A Japanese name with meanings that vary by characters, often involving gentleness, truth, or excellence.
Yuma carries a layered identity that bridges the indigenous Americas, the American Southwest, and East Asia. In the United States, Yuma is most immediately associated with the Quechan people — also called the Yuma — a Native American nation living along the lower Colorado River at the confluence with the Gila River in present-day Arizona.
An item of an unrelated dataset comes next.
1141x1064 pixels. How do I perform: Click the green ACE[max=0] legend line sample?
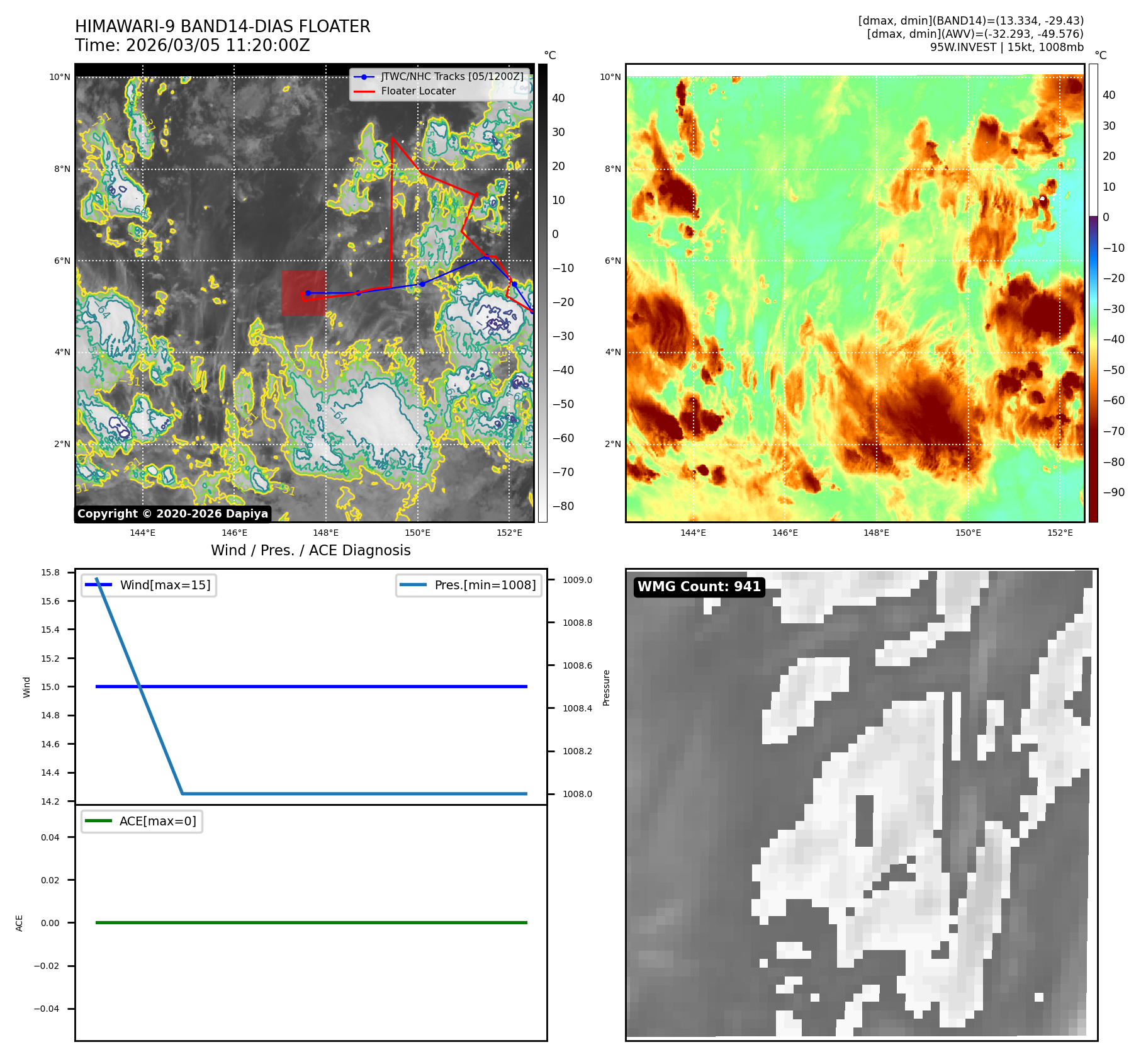click(98, 821)
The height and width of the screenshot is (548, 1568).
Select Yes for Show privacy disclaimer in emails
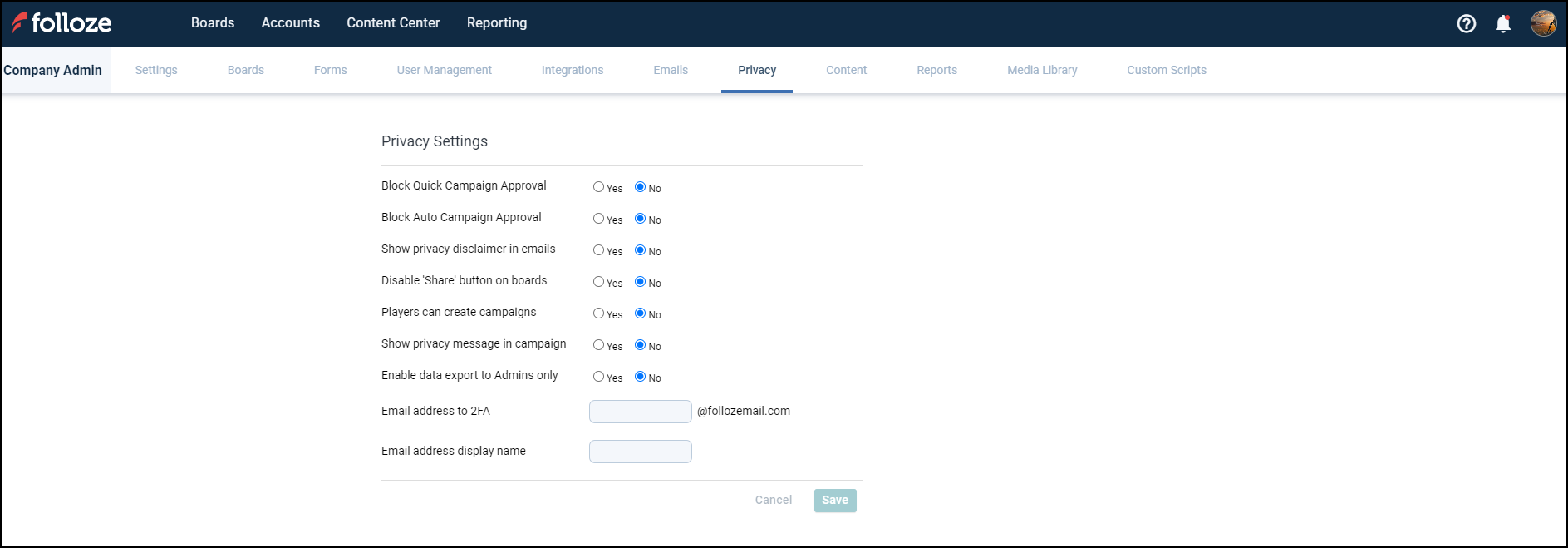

The name of the city of Yuma, Arizona, derives from their name, and various etymologies have been proposed, including associations with meanings related to the son of a chief or simply as the people's own name for themselves.
The Quechan have inhabited this region for thousands of years, and their name on the landscape reflects a deep prior presence that predates European settlement by millennia. In Japanese, Yuma (悠真, 勇馬, 由真, and other kanji combinations) is a given name for boys and occasionally girls, with meanings that vary depending on the characters chosen: "long-lasting truth," "brave horse," or "reason and truth" are among the common readings. Japanese parents choosing Yuma typically seek a name that sounds modern and optimistic while remaining distinctly Japanese in character.
The name gained some Western cultural traction through the classic Western film "3:10 to Yuma" (1957, remade 2007), which lent it a rugged frontier atmosphere. As a given name in contemporary America, Yuma appeals to parents drawn to place-names, to Southwestern aesthetics, or to the clean, two-syllable, vowel-ending sound it produces — warm, open, and unhurried. It is one of those rare names that works simultaneously as geography, indigenous heritage, Japanese given name, and modern American choice.